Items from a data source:
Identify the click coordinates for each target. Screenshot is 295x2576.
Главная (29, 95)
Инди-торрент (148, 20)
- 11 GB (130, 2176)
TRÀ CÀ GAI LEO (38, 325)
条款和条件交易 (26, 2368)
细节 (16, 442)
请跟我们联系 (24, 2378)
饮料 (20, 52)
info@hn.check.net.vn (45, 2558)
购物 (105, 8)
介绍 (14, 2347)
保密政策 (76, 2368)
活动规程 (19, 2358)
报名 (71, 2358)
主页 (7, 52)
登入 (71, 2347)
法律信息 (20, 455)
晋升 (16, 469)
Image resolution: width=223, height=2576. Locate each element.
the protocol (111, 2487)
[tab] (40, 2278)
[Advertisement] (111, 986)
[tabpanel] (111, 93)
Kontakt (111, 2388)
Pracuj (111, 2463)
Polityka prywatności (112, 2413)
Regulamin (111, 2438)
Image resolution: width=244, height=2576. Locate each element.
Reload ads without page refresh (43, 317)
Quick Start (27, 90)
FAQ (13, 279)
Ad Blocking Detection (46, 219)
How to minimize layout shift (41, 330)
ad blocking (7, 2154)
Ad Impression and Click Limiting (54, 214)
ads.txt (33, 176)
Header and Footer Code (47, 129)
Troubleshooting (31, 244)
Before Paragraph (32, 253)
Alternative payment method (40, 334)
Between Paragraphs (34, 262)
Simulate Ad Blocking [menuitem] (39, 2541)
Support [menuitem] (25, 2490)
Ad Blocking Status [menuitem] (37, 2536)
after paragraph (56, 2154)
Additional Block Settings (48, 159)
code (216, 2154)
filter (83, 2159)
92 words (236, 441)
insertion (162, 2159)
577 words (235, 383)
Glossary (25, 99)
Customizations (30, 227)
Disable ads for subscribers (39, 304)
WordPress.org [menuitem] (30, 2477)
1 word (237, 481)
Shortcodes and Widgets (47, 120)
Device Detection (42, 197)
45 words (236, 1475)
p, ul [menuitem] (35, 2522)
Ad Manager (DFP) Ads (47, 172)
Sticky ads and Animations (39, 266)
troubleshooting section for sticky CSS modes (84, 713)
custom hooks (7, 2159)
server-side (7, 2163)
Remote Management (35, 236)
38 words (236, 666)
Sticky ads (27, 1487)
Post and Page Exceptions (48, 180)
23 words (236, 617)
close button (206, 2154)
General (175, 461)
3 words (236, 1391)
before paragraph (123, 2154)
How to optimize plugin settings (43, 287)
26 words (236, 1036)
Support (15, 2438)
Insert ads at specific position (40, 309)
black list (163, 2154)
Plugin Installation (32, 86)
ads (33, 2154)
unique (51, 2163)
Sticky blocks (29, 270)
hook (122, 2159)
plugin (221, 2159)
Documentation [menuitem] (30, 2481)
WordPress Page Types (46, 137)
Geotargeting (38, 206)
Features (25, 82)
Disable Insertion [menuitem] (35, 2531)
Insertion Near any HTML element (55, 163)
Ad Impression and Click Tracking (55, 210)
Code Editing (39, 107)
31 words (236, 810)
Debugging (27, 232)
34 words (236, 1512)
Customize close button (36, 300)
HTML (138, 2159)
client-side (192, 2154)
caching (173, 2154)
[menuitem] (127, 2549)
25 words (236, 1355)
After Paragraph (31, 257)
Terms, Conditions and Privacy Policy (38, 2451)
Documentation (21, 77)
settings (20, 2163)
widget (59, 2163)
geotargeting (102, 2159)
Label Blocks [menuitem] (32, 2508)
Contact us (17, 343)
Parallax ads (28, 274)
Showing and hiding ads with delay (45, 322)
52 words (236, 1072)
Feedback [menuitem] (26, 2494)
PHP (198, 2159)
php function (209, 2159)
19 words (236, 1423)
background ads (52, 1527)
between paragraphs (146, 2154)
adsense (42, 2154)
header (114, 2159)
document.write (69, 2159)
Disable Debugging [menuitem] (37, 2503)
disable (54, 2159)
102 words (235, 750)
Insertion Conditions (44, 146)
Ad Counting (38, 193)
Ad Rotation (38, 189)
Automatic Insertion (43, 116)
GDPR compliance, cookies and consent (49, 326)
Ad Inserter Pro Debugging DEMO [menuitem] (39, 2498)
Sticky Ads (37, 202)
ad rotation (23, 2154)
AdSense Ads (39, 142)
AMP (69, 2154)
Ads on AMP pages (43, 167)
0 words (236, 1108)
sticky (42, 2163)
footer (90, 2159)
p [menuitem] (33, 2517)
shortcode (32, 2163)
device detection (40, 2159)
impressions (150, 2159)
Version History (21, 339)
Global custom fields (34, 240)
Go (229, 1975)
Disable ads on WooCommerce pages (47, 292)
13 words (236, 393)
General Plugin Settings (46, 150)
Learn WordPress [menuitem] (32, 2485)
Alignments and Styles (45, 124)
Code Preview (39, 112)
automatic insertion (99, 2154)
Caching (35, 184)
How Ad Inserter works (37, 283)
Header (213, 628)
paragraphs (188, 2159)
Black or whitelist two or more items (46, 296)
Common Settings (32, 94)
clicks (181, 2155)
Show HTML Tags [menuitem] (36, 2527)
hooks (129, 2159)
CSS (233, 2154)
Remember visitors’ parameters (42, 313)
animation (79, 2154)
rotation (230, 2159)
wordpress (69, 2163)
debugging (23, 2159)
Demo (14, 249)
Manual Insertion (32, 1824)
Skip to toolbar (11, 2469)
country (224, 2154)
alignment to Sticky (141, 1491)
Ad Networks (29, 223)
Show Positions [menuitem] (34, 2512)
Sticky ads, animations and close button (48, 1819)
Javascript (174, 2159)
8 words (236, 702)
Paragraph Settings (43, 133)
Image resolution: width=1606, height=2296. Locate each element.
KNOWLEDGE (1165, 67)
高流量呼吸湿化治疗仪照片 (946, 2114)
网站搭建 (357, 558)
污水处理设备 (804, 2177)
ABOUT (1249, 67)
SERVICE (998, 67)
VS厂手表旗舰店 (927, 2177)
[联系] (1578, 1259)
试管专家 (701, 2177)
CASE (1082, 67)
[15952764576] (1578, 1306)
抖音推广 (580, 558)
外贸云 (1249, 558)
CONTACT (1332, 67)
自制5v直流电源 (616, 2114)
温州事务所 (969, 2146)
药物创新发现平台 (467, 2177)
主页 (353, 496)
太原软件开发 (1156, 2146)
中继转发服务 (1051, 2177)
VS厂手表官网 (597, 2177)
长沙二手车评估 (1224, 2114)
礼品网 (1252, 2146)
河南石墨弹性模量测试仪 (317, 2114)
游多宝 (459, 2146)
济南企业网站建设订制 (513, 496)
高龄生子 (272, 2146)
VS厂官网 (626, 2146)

PROBLEM DETAILS: Write out every record shown above, word for word.

COMPLETED EXERCISE:
Identify the click coordinates for each target. Screenshot is 295x2576.
Главная (29, 95)
Инди-торрент (148, 20)
- 11 GB (130, 2176)
TRÀ CÀ GAI LEO (38, 325)
条款和条件交易 (26, 2368)
细节 (16, 442)
请跟我们联系 (24, 2378)
饮料 (20, 52)
info@hn.check.net.vn (45, 2558)
购物 (105, 8)
介绍 (14, 2347)
保密政策 (76, 2368)
活动规程 (19, 2358)
报名 (71, 2358)
主页 (7, 52)
登入 (71, 2347)
法律信息 (20, 455)
晋升 (16, 469)
Image resolution: width=223, height=2576. Locate each element.
the protocol (111, 2487)
[tab] (40, 2278)
[Advertisement] (111, 986)
[tabpanel] (111, 93)
Kontakt (111, 2388)
Pracuj (111, 2463)
Polityka prywatności (112, 2413)
Regulamin (111, 2438)
Image resolution: width=244, height=2576. Locate each element.
Reload ads without page refresh (43, 317)
Quick Start (27, 90)
FAQ (13, 279)
Ad Blocking Detection (46, 219)
How to minimize layout shift (41, 330)
ad blocking (7, 2154)
Ad Impression and Click Limiting (54, 214)
ads.txt (33, 176)
Header and Footer Code (47, 129)
Troubleshooting (31, 244)
Before Paragraph (32, 253)
Alternative payment method (40, 334)
Between Paragraphs (34, 262)
Simulate Ad Blocking [menuitem] (39, 2541)
Support [menuitem] (25, 2490)
Ad Blocking Status [menuitem] (37, 2536)
after paragraph (56, 2154)
Additional Block Settings (48, 159)
code (216, 2154)
filter (83, 2159)
92 words (236, 441)
insertion (162, 2159)
577 words (235, 383)
Glossary (25, 99)
Customizations (30, 227)
Disable ads for subscribers (39, 304)
WordPress.org [menuitem] (30, 2477)
1 word (237, 481)
Shortcodes and Widgets (47, 120)
Device Detection (42, 197)
45 words (236, 1475)
p, ul [menuitem] (35, 2522)
Ad Manager (DFP) Ads (47, 172)
Sticky ads and Animations (39, 266)
troubleshooting section for sticky CSS modes (84, 713)
custom hooks (7, 2159)
server-side (7, 2163)
Remote Management (35, 236)
38 words (236, 666)
Sticky ads (27, 1487)
Post and Page Exceptions (48, 180)
23 words (236, 617)
close button (206, 2154)
General (175, 461)
3 words (236, 1391)
before paragraph (123, 2154)
How to optimize plugin settings (43, 287)
26 words (236, 1036)
Support (15, 2438)
Insert ads at specific position (40, 309)
black list (163, 2154)
Plugin Installation (32, 86)
ads (33, 2154)
unique (51, 2163)
Sticky blocks (29, 270)
hook (122, 2159)
plugin (221, 2159)
Documentation [menuitem] (30, 2481)
WordPress Page Types (46, 137)
Geotargeting (38, 206)
Features (25, 82)
Disable Insertion [menuitem] (35, 2531)
Insertion Near any HTML element (55, 163)
Ad Impression and Click Tracking (55, 210)
Code Editing (39, 107)
31 words (236, 810)
Debugging (27, 232)
34 words (236, 1512)
Customize close button (36, 300)
HTML (138, 2159)
client-side (192, 2154)
caching (173, 2154)
[menuitem] (127, 2549)
25 words (236, 1355)
After Paragraph (31, 257)
Terms, Conditions and Privacy Policy (38, 2451)
Documentation (21, 77)
settings (20, 2163)
widget (59, 2163)
geotargeting (102, 2159)
Label Blocks [menuitem] (32, 2508)
Contact us (17, 343)
Parallax ads (28, 274)
Showing and hiding ads with delay (45, 322)
52 words (236, 1072)
Feedback [menuitem] (26, 2494)
PHP (198, 2159)
php function (209, 2159)
19 words (236, 1423)
background ads (52, 1527)
between paragraphs (146, 2154)
adsense (42, 2154)
header (114, 2159)
document.write (69, 2159)
Disable Debugging [menuitem] (37, 2503)
disable (54, 2159)
102 words (235, 750)
Insertion Conditions (44, 146)
Ad Counting (38, 193)
Ad Rotation (38, 189)
Automatic Insertion (43, 116)
GDPR compliance, cookies and consent (49, 326)
Ad Inserter Pro Debugging DEMO [menuitem] (39, 2498)
Sticky Ads (37, 202)
ad rotation (23, 2154)
AdSense Ads (39, 142)
AMP (69, 2154)
Ads on AMP pages (43, 167)
0 words (236, 1108)
sticky (42, 2163)
footer (90, 2159)
p [menuitem] (33, 2517)
shortcode (32, 2163)
device detection (40, 2159)
impressions (150, 2159)
Version History (21, 339)
Global custom fields (34, 240)
Go (229, 1975)
Disable ads on WooCommerce pages (47, 292)
13 words (236, 393)
General Plugin Settings (46, 150)
Learn WordPress [menuitem] (32, 2485)
Alignments and Styles (45, 124)
Code Preview (39, 112)
automatic insertion (99, 2154)
Caching (35, 184)
How Ad Inserter works (37, 283)
Header (213, 628)
paragraphs (188, 2159)
Black or whitelist two or more items (46, 296)
Common Settings (32, 94)
clicks (181, 2155)
Show HTML Tags [menuitem] (36, 2527)
hooks (129, 2159)
CSS (233, 2154)
Remember visitors’ parameters (42, 313)
animation (79, 2154)
rotation (230, 2159)
wordpress (69, 2163)
debugging (23, 2159)
Demo (14, 249)
Manual Insertion (32, 1824)
Skip to toolbar (11, 2469)
country (224, 2154)
alignment to Sticky (141, 1491)
Ad Networks (29, 223)
Show Positions [menuitem] (34, 2512)
Sticky ads, animations and close button (48, 1819)
Javascript (174, 2159)
8 words (236, 702)
Paragraph Settings (43, 133)
Image resolution: width=1606, height=2296. Locate each element.
KNOWLEDGE (1165, 67)
高流量呼吸湿化治疗仪照片 (946, 2114)
网站搭建 (357, 558)
污水处理设备 (804, 2177)
ABOUT (1249, 67)
SERVICE (998, 67)
VS厂手表旗舰店 (927, 2177)
[联系] (1578, 1259)
试管专家 (701, 2177)
CASE (1082, 67)
[15952764576] (1578, 1306)
抖音推广 (580, 558)
外贸云 (1249, 558)
CONTACT (1332, 67)
自制5v直流电源 (616, 2114)
温州事务所 (969, 2146)
药物创新发现平台 (467, 2177)
主页 (353, 496)
太原软件开发 (1156, 2146)
中继转发服务 (1051, 2177)
VS厂手表官网 (597, 2177)
长沙二手车评估 (1224, 2114)
礼品网 (1252, 2146)
河南石墨弹性模量测试仪 (317, 2114)
游多宝 (459, 2146)
济南企业网站建设订制 (513, 496)
高龄生子 (272, 2146)
VS厂官网 (626, 2146)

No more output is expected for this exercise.